### LIST OF TASKS:
**A)** In the advertising text, which users do the remarketing campaigns target?
**B)** From the advertising text, reproduce the part that opens with the words containing "Creating remarketing campaigns" and closes with "in the product.", switching "users" to "customers".

### SOURCE EXTRACT:
__________________________________________________
Many advertisers like to make use of this feature much more often, but I simply use it to automate delivery and bids across my ad sets. Instead of having to manually set a bid for each ad set and monitor and edit it daily, I simply move it over to a campaign level and set my goals and budget. The algorithm knows much better how to allocate the delivery and spend between the ad sets. This saves time and maximizes performance by moving to budget towards the campaign level. The budget is pooled and more opportunities become available.  


Rule 11: Actionable time-sensitive remarketing campaign

Creating remarketing campaigns raises an interesting debate. How many ads should you show a person and is it worth showing a person two ads instead of showing two different users one ad? My remarketing campaigns always target users who have made a strong intent other than visiting the website. I target users who added to cart, initiated checkout, or opted into a lead. I don’t retarget users who simply watched a video, viewed an ad, or visited the website and didn’t take any action. I would rather use that money to attract new users who might be interested in the product.
__________________________________________________
### INFORMATION PROVIDED:
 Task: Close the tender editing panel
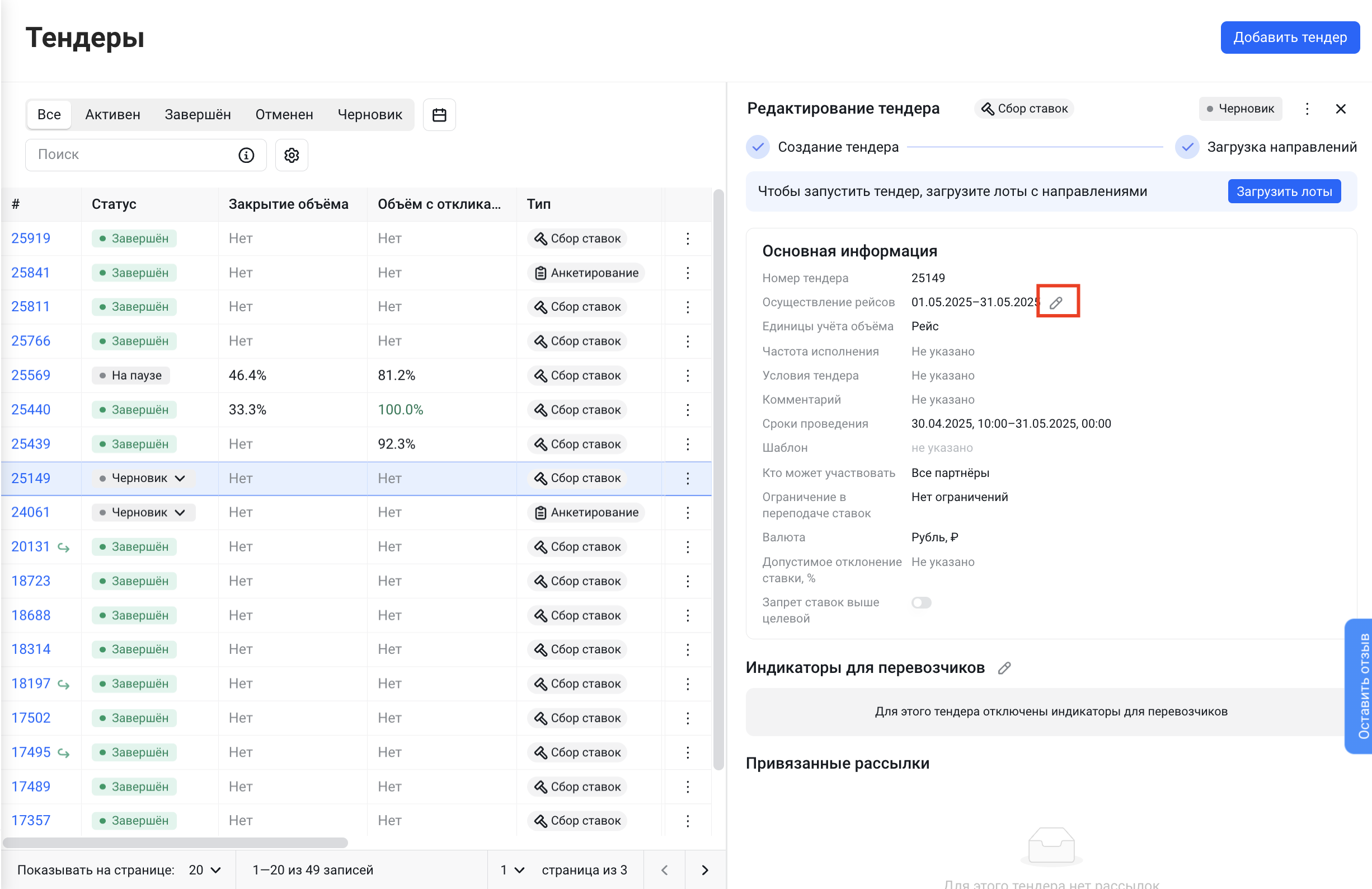1341,109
__________________________________________________
### SOLUTIONS BY TASK:
**A)** Users who added to cart, initiated checkout, or opted into a lead.

**B)**
Creating remarketing campaigns raises an interesting debate. How many ads should you show a person and is it worth showing a person two ads instead of showing two different customers one ad? My remarketing campaigns always target customers who have made a strong intent other than visiting the website. I target customers who added to cart, initiated checkout, or opted into a lead. I don’t retarget customers who simply watched a video, viewed an ad, or visited the website and didn’t take any action. I would rather use that money to attract new customers who might be interested in the product.